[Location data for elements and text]
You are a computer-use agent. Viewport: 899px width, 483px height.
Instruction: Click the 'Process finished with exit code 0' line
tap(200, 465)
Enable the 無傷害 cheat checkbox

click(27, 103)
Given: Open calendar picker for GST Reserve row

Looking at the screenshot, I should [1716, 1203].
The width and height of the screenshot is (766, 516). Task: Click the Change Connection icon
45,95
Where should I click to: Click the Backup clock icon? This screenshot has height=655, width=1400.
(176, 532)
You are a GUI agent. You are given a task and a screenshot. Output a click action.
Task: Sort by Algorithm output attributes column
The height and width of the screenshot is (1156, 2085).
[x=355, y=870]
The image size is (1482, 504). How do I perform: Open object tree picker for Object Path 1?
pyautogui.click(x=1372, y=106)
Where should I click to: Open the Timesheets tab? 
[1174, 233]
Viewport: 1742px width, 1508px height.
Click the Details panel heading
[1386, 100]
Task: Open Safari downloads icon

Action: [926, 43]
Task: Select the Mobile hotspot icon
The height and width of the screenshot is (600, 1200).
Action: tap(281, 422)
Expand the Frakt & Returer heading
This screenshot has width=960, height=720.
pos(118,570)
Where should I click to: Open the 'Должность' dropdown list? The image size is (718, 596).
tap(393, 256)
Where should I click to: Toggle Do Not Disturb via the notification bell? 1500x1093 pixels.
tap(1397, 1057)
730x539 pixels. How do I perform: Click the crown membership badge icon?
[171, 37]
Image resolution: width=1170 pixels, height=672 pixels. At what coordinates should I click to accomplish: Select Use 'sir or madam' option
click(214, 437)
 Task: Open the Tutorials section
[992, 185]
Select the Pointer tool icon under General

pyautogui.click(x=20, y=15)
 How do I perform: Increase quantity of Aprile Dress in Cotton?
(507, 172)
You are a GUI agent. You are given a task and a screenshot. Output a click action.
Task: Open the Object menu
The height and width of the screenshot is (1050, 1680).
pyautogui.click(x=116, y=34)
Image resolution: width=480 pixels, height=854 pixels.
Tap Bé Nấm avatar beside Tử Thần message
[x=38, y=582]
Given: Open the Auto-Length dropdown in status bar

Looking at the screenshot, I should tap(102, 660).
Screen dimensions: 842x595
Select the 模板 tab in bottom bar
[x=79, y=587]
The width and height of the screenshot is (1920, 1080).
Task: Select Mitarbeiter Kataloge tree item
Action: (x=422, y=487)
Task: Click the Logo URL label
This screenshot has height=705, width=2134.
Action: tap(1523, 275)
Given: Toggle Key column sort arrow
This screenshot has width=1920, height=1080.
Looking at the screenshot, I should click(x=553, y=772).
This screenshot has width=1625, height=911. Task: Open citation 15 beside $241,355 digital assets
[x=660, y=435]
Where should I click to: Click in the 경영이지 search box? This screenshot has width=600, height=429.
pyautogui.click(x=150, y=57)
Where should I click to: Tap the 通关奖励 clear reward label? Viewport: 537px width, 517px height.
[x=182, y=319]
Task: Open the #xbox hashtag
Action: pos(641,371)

TO BE DONE
Arrange all the lines above as a Markdown table with the columns "Row" and "Line", numbering each row and leaving out the blank lines.

RESULT FOR THIS TASK
| Row | Line |
|---|---|
| 1 | You are a computer-use agent. Viewport: 899px width, 483px height. |
| 2 | Instruction: Click the 'Process finished with exit code 0' line |
| 3 | tap(200, 465) |
| 4 | Enable the 無傷害 cheat checkbox |
| 5 | click(27, 103) |
| 6 | Given: Open calendar picker for GST Reserve row |
| 7 | Looking at the screenshot, I should [1716, 1203]. |
| 8 | The width and height of the screenshot is (766, 516). Task: Click the Change Connection icon |
| 9 | 45,95 |
| 10 | Where should I click to: Click the Backup clock icon? This screenshot has height=655, width=1400. |
| 11 | (176, 532) |
| 12 | You are a GUI agent. You are given a task and a screenshot. Output a click action. |
| 13 | Task: Sort by Algorithm output attributes column |
| 14 | The height and width of the screenshot is (1156, 2085). |
| 15 | [x=355, y=870] |
| 16 | The image size is (1482, 504). How do I perform: Open object tree picker for Object Path 1? |
| 17 | pyautogui.click(x=1372, y=106) |
| 18 | Where should I click to: Open the Timesheets tab?  |
| 19 | [1174, 233] |
| 20 | Viewport: 1742px width, 1508px height. |
| 21 | Click the Details panel heading |
| 22 | [1386, 100] |
| 23 | Task: Open Safari downloads icon |
| 24 | Action: [926, 43] |
| 25 | Task: Select the Mobile hotspot icon |
| 26 | The height and width of the screenshot is (600, 1200). |
| 27 | Action: tap(281, 422) |
| 28 | Expand the Frakt & Returer heading |
| 29 | This screenshot has width=960, height=720. |
| 30 | pos(118,570) |
| 31 | Where should I click to: Open the 'Должность' dropdown list? The image size is (718, 596). |
| 32 | tap(393, 256) |
| 33 | Where should I click to: Toggle Do Not Disturb via the notification bell? 1500x1093 pixels. |
| 34 | tap(1397, 1057) |
| 35 | 730x539 pixels. How do I perform: Click the crown membership badge icon? |
| 36 | [171, 37] |
| 37 | Image resolution: width=1170 pixels, height=672 pixels. At what coordinates should I click to accomplish: Select Use 'sir or madam' option |
| 38 | click(214, 437) |
| 39 |  Task: Open the Tutorials section |
| 40 | [992, 185] |
| 41 | Select the Pointer tool icon under General |
| 42 | pyautogui.click(x=20, y=15) |
| 43 |  How do I perform: Increase quantity of Aprile Dress in Cotton? |
| 44 | (507, 172) |
| 45 | You are a GUI agent. You are given a task and a screenshot. Output a click action. |
| 46 | Task: Open the Object menu |
| 47 | The height and width of the screenshot is (1050, 1680). |
| 48 | pyautogui.click(x=116, y=34) |
| 49 | Image resolution: width=480 pixels, height=854 pixels. |
| 50 | Tap Bé Nấm avatar beside Tử Thần message |
| 51 | [x=38, y=582] |
| 52 | Given: Open the Auto-Length dropdown in status bar |
| 53 | Looking at the screenshot, I should tap(102, 660). |
| 54 | Screen dimensions: 842x595 |
| 55 | Select the 模板 tab in bottom bar |
| 56 | [x=79, y=587] |
| 57 | The width and height of the screenshot is (1920, 1080). |
| 58 | Task: Select Mitarbeiter Kataloge tree item |
| 59 | Action: (x=422, y=487) |
| 60 | Task: Click the Logo URL label |
| 61 | This screenshot has height=705, width=2134. |
| 62 | Action: tap(1523, 275) |
| 63 | Given: Toggle Key column sort arrow |
| 64 | This screenshot has width=1920, height=1080. |
| 65 | Looking at the screenshot, I should click(x=553, y=772). |
| 66 | This screenshot has width=1625, height=911. Task: Open citation 15 beside $241,355 digital assets |
| 67 | [x=660, y=435] |
| 68 | Where should I click to: Click in the 경영이지 search box? This screenshot has width=600, height=429. |
| 69 | pyautogui.click(x=150, y=57) |
| 70 | Where should I click to: Tap the 通关奖励 clear reward label? Viewport: 537px width, 517px height. |
| 71 | [x=182, y=319] |
| 72 | Task: Open the #xbox hashtag |
| 73 | Action: pos(641,371) |